**Extracted text:**
○ ○ ○ ○

But if we go to the next slide I’m going to talk about a slightly smaller telescope, that’s the NASA Infrared Telescope (unintelligible). This telescope is by far the best telescope to observe if you’re a planetary observer like me because this was specifically set aside by NASA for ground-based support observations of planetary missions.
So back in the (Borge) days this was set up solely to support space missions to the planets. So when we talk about doing observations with Cassini and specifically about doing ground-based support for those observations this is the go-to telescope; this is by far the best telescope.
And the other thing to notice even though this is a comparatively small telescope compared to some of the really big ones on the - on the mountain it’s still a huge telescope, it’s a very big telescope. And if you look at the instrumentation underneath the telescope it’s much, much larger that anything you could ever get on the spacecraft.
And that means that even if you’re not in situ you can still do some really impressive stuff. There’s some designs of spectrometer allow you to measure the winds in the upper atmosphere which is something that I'm talking about briefly at the start when I talked about trying to understand the flows and the chemistry in the upper atmosphere.
So that’s something that I actually do as a ground-based observer that you basically would find it incredibly difficult to do from space. So there’s room for both observations from the ground and space when you’re doing these observations. Hopefully what you'll see in the next couple of slides is how difficult these observations are.
Okay so if we go to the next slide what you should is a rather cramped looking office. That’s the kind of place you observe from when you go up the mount. It’s 14,000 foot high so you've only got 60% of the oxygen you normally have so your brain doesn’t work particularly well.
Another problem with observing Saturn particularly you can see in the bottom right hand side there’s a fuzzy picture of Saturn. Normally when you observe an object you guide on that object using a specialized guider that these guiders just can't deal with Saturn with its rings so you can never guide on the object itself.

○ ○ ○ ○

**Given data:**
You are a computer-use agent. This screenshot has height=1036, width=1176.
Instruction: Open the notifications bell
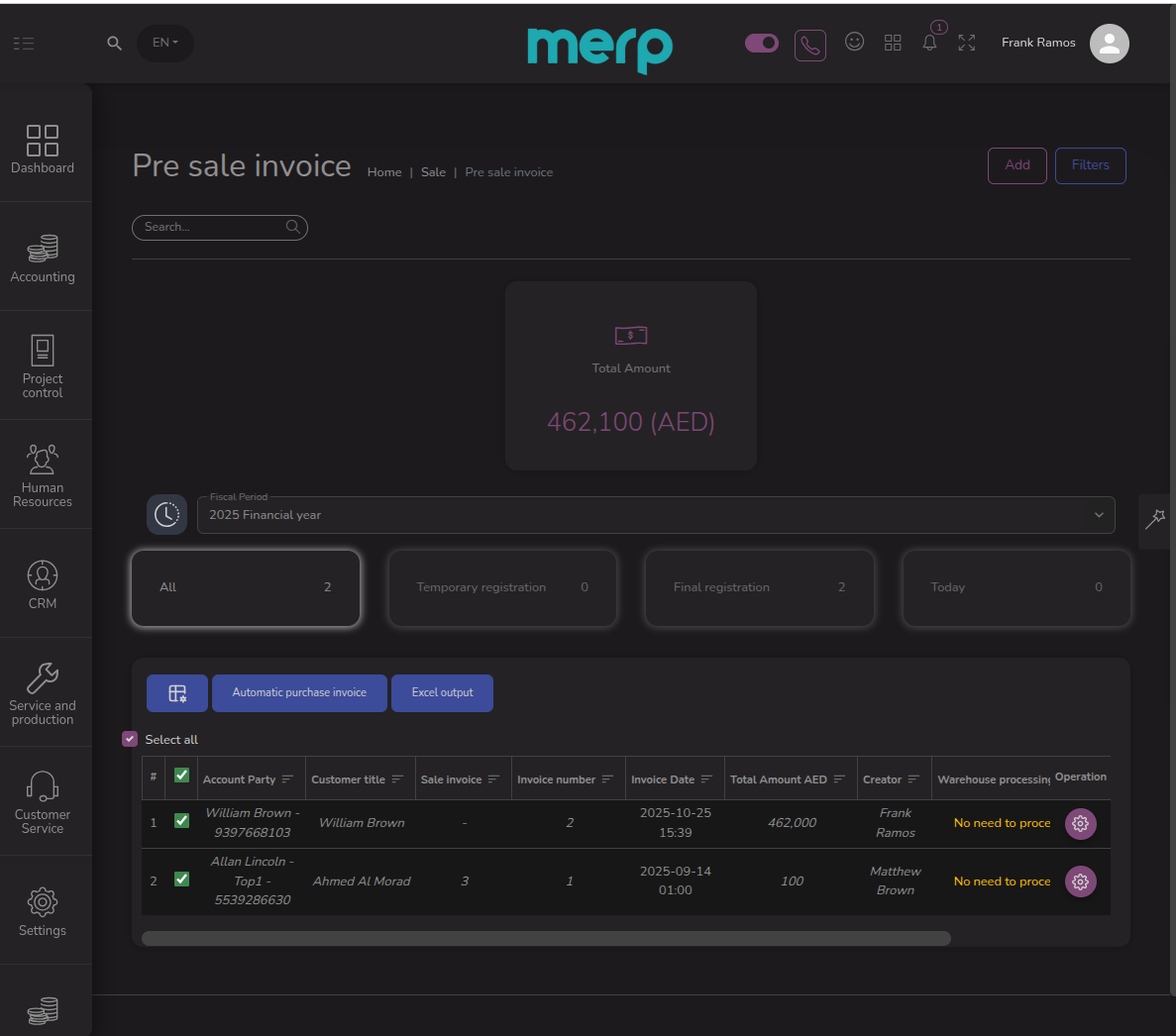[929, 43]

○ ○ ○ ○

**Things to do:**
1. In the transcript, what share of normal oxygen does an observer have at the telescope's altitude?
2. Extract the passage of the transcript that begins at the words "So back in the" and stops after "on the spacecraft.".
Use only the transcript to respond, not the listing.

**Answers below:**
1. Only 60% of the oxygen normally available.

2.
So back in the (Borge) days this was set up solely to support space missions to the planets. So when we talk about doing observations with Cassini and specifically about doing ground-based support for those observations this is the go-to telescope; this is by far the best telescope.
And the other thing to notice even though this is a comparatively small telescope compared to some of the really big ones on the - on the mountain it’s still a huge telescope, it’s a very big telescope. And if you look at the instrumentation underneath the telescope it’s much, much larger that anything you could ever get on the spacecraft.